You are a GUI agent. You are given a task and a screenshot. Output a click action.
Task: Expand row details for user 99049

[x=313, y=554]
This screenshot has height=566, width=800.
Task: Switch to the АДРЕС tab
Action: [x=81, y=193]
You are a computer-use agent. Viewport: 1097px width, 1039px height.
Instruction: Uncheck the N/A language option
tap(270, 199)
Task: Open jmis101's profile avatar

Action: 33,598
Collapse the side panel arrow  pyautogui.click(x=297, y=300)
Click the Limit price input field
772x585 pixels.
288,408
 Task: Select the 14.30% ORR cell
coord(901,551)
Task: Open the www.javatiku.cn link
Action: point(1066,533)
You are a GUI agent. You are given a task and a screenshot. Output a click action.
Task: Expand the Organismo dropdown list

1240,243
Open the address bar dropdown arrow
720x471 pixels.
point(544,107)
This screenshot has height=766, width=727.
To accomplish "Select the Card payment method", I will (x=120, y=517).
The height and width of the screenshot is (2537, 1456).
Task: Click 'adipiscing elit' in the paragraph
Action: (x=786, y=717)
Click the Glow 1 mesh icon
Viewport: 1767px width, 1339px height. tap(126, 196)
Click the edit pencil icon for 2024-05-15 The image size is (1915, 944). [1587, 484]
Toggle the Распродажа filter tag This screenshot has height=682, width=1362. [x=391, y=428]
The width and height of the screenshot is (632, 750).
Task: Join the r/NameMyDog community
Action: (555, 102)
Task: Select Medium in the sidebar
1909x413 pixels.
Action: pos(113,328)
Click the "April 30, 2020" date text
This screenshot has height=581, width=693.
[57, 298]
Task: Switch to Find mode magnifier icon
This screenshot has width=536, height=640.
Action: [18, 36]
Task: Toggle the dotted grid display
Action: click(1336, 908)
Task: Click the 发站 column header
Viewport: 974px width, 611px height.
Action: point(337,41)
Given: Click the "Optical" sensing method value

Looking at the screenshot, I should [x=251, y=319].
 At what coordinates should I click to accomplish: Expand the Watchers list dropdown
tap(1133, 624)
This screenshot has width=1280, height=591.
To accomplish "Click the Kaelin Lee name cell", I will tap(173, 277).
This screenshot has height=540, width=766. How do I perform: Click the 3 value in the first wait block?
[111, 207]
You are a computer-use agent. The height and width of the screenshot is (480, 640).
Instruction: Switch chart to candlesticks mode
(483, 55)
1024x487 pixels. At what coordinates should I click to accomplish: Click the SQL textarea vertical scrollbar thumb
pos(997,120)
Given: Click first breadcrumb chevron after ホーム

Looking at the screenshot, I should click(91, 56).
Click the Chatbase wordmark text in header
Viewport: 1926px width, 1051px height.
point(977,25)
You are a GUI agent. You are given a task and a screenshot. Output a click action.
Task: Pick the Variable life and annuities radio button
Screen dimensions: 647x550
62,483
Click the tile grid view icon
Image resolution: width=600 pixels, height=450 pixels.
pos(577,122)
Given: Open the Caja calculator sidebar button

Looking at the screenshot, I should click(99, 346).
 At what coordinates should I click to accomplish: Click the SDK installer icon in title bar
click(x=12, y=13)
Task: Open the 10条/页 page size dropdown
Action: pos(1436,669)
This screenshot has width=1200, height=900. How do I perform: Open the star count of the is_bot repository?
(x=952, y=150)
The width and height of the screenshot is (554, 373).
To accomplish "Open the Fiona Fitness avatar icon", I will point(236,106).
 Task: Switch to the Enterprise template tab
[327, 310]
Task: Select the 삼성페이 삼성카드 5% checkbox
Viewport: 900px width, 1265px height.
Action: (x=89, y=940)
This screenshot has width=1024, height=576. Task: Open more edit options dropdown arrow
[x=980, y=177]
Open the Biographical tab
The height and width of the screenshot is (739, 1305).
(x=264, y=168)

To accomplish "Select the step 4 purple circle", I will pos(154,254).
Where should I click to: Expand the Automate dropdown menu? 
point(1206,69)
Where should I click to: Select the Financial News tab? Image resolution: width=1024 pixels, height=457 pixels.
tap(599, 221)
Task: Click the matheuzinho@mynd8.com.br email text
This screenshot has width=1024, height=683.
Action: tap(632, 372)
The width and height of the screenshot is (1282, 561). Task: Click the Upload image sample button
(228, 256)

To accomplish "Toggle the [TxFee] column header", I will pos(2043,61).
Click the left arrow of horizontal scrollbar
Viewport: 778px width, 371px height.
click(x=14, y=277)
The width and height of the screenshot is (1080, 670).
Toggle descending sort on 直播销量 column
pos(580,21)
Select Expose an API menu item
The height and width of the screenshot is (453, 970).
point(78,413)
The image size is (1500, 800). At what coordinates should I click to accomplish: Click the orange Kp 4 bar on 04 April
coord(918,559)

_Description of the task_
Repeat the listing. Keep every character the same.

_Exercise result_
You are a GUI agent. You are given a task and a screenshot. Output a click action.
Task: Expand row details for user 99049

[x=313, y=554]
This screenshot has height=566, width=800.
Task: Switch to the АДРЕС tab
Action: [x=81, y=193]
You are a computer-use agent. Viewport: 1097px width, 1039px height.
Instruction: Uncheck the N/A language option
tap(270, 199)
Task: Open jmis101's profile avatar

Action: 33,598
Collapse the side panel arrow  pyautogui.click(x=297, y=300)
Click the Limit price input field
772x585 pixels.
288,408
 Task: Select the 14.30% ORR cell
coord(901,551)
Task: Open the www.javatiku.cn link
Action: point(1066,533)
You are a GUI agent. You are given a task and a screenshot. Output a click action.
Task: Expand the Organismo dropdown list

1240,243
Open the address bar dropdown arrow
720x471 pixels.
point(544,107)
This screenshot has height=766, width=727.
To accomplish "Select the Card payment method", I will (x=120, y=517).
The height and width of the screenshot is (2537, 1456).
Task: Click 'adipiscing elit' in the paragraph
Action: (x=786, y=717)
Click the Glow 1 mesh icon
Viewport: 1767px width, 1339px height. tap(126, 196)
Click the edit pencil icon for 2024-05-15 The image size is (1915, 944). [1587, 484]
Toggle the Распродажа filter tag This screenshot has height=682, width=1362. [x=391, y=428]
The width and height of the screenshot is (632, 750).
Task: Join the r/NameMyDog community
Action: (555, 102)
Task: Select Medium in the sidebar
1909x413 pixels.
Action: pos(113,328)
Click the "April 30, 2020" date text
This screenshot has height=581, width=693.
[57, 298]
Task: Switch to Find mode magnifier icon
This screenshot has width=536, height=640.
Action: [18, 36]
Task: Toggle the dotted grid display
Action: click(1336, 908)
Task: Click the 发站 column header
Viewport: 974px width, 611px height.
Action: point(337,41)
Given: Click the "Optical" sensing method value

Looking at the screenshot, I should [x=251, y=319].
 At what coordinates should I click to accomplish: Expand the Watchers list dropdown
tap(1133, 624)
This screenshot has width=1280, height=591.
To accomplish "Click the Kaelin Lee name cell", I will tap(173, 277).
This screenshot has height=540, width=766. How do I perform: Click the 3 value in the first wait block?
[111, 207]
You are a computer-use agent. The height and width of the screenshot is (480, 640).
Instruction: Switch chart to candlesticks mode
(483, 55)
1024x487 pixels. At what coordinates should I click to accomplish: Click the SQL textarea vertical scrollbar thumb
pos(997,120)
Given: Click first breadcrumb chevron after ホーム

Looking at the screenshot, I should click(91, 56).
Click the Chatbase wordmark text in header
Viewport: 1926px width, 1051px height.
point(977,25)
You are a GUI agent. You are given a task and a screenshot. Output a click action.
Task: Pick the Variable life and annuities radio button
Screen dimensions: 647x550
62,483
Click the tile grid view icon
Image resolution: width=600 pixels, height=450 pixels.
pos(577,122)
Given: Open the Caja calculator sidebar button

Looking at the screenshot, I should click(99, 346).
 At what coordinates should I click to accomplish: Click the SDK installer icon in title bar
click(x=12, y=13)
Task: Open the 10条/页 page size dropdown
Action: pos(1436,669)
This screenshot has width=1200, height=900. How do I perform: Open the star count of the is_bot repository?
(x=952, y=150)
The width and height of the screenshot is (554, 373).
To accomplish "Open the Fiona Fitness avatar icon", I will point(236,106).
 Task: Switch to the Enterprise template tab
[327, 310]
Task: Select the 삼성페이 삼성카드 5% checkbox
Viewport: 900px width, 1265px height.
Action: (x=89, y=940)
This screenshot has width=1024, height=576. Task: Open more edit options dropdown arrow
[x=980, y=177]
Open the Biographical tab
The height and width of the screenshot is (739, 1305).
(x=264, y=168)

To accomplish "Select the step 4 purple circle", I will pos(154,254).
Where should I click to: Expand the Automate dropdown menu? 
point(1206,69)
Where should I click to: Select the Financial News tab? Image resolution: width=1024 pixels, height=457 pixels.
tap(599, 221)
Task: Click the matheuzinho@mynd8.com.br email text
This screenshot has width=1024, height=683.
Action: tap(632, 372)
The width and height of the screenshot is (1282, 561). Task: Click the Upload image sample button
(228, 256)

To accomplish "Toggle the [TxFee] column header", I will pos(2043,61).
Click the left arrow of horizontal scrollbar
Viewport: 778px width, 371px height.
click(x=14, y=277)
The width and height of the screenshot is (1080, 670).
Toggle descending sort on 直播销量 column
pos(580,21)
Select Expose an API menu item
The height and width of the screenshot is (453, 970).
point(78,413)
The image size is (1500, 800). At what coordinates should I click to accomplish: Click the orange Kp 4 bar on 04 April
coord(918,559)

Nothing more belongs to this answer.